TASK TO COMPLETE:
Could you count the lines below that include the word "computer" and give only the number?

(Collection entries)
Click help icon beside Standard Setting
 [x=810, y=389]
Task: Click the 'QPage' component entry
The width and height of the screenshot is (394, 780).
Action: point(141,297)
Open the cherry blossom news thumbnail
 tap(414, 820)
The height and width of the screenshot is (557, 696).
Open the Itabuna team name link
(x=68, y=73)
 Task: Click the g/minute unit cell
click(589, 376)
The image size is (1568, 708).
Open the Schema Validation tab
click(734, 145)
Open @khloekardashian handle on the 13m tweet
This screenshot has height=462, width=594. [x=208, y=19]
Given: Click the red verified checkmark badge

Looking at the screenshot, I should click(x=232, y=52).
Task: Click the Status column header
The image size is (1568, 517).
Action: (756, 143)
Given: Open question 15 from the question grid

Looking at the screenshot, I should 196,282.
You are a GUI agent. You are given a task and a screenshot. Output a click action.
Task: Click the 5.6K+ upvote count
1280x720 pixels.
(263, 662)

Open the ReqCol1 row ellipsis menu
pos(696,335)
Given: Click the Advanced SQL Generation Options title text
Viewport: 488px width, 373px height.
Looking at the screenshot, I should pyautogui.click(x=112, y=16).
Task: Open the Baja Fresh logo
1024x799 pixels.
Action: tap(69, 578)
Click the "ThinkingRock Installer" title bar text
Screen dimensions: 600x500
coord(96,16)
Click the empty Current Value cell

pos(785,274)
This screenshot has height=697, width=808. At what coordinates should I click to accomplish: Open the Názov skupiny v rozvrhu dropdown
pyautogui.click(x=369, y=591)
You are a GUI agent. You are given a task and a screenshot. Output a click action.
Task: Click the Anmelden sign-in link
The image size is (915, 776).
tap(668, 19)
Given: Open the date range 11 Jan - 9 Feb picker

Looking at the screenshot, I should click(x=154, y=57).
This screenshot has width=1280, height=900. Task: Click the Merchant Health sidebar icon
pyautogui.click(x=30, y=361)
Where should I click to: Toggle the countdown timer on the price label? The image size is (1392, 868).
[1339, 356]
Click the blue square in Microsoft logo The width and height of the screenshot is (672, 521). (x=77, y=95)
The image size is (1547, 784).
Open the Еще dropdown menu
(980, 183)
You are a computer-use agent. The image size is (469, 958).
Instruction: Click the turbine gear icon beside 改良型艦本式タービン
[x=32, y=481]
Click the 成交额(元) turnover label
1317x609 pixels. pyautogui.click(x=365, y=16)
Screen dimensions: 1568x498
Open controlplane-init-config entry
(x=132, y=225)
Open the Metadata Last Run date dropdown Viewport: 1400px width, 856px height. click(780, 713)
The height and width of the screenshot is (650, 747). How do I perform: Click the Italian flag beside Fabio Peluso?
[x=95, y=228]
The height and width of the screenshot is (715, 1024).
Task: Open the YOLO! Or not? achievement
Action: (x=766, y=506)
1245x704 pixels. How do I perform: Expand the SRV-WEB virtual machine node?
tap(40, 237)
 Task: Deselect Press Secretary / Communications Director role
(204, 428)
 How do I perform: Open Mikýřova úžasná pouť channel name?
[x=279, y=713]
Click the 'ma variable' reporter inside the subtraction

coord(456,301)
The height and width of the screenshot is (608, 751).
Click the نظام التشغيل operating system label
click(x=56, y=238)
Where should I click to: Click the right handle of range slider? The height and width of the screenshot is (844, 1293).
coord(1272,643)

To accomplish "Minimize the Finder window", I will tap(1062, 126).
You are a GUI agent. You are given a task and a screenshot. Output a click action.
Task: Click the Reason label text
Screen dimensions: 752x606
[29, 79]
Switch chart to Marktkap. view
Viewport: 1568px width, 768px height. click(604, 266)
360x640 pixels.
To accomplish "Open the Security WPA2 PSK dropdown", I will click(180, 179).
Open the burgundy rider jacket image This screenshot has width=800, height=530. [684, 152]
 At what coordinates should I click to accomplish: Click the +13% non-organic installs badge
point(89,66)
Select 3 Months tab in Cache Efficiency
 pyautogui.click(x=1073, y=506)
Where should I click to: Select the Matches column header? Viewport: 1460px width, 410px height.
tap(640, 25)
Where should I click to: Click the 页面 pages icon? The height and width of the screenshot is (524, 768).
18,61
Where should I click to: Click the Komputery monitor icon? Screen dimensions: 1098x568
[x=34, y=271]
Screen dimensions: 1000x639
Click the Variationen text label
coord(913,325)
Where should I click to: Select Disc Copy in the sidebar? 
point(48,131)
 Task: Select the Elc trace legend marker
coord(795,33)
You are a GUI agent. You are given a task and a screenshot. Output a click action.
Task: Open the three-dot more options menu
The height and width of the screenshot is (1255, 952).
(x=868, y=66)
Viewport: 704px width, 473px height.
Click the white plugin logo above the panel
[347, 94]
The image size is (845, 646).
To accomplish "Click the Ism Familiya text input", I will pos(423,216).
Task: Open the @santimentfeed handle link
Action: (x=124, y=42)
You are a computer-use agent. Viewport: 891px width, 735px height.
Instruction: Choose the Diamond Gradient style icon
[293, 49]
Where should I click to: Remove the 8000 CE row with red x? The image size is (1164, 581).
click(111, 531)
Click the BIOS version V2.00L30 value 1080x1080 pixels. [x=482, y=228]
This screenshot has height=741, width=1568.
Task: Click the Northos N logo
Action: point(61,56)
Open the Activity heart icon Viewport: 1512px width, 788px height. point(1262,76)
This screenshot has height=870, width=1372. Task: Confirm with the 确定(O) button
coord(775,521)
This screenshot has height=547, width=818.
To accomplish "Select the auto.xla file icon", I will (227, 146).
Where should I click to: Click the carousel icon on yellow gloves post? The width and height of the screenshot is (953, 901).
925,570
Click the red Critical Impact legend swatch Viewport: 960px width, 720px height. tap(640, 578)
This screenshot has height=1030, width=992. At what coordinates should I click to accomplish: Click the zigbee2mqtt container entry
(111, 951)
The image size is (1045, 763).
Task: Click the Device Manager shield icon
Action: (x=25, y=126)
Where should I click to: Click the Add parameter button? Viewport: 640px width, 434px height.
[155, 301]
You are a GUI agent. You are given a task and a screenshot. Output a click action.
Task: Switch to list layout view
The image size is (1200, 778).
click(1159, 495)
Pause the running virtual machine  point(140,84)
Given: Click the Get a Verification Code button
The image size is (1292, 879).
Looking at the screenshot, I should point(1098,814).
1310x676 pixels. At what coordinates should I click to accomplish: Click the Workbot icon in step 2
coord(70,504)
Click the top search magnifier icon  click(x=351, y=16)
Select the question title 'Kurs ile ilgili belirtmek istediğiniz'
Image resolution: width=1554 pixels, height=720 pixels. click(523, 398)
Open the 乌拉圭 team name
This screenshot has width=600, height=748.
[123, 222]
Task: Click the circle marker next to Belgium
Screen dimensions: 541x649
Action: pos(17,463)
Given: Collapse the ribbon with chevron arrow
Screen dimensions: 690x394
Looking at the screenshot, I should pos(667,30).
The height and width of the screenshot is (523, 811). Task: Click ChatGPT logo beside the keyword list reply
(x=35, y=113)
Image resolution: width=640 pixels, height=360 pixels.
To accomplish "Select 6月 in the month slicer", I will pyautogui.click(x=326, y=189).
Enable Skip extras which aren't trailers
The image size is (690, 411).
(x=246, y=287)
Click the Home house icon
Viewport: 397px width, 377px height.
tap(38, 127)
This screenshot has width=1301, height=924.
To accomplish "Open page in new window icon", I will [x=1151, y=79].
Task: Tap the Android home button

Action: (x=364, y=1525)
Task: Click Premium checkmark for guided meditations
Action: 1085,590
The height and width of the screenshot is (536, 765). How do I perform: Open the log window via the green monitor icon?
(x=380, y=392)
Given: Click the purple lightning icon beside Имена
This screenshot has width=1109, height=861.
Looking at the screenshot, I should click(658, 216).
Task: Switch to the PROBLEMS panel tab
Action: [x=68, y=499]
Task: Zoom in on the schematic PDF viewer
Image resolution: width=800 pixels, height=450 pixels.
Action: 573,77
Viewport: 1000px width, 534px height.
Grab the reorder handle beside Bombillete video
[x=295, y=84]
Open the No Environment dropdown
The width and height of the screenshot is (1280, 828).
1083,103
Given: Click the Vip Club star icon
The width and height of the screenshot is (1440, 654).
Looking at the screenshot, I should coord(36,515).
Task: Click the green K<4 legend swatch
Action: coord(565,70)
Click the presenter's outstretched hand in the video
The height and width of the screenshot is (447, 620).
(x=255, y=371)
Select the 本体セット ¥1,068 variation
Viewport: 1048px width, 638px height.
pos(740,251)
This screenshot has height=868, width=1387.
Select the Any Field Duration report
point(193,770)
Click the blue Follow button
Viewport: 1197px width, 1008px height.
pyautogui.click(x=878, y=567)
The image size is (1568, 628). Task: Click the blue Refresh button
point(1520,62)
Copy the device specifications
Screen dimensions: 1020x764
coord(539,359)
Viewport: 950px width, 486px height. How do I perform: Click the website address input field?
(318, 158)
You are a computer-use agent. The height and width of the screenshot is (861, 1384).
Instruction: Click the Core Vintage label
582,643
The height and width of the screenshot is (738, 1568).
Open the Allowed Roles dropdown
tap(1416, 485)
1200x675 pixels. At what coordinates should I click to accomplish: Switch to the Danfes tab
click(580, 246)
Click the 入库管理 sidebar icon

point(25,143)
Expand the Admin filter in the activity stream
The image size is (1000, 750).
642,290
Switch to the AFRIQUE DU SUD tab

ANSWER BELOW:
3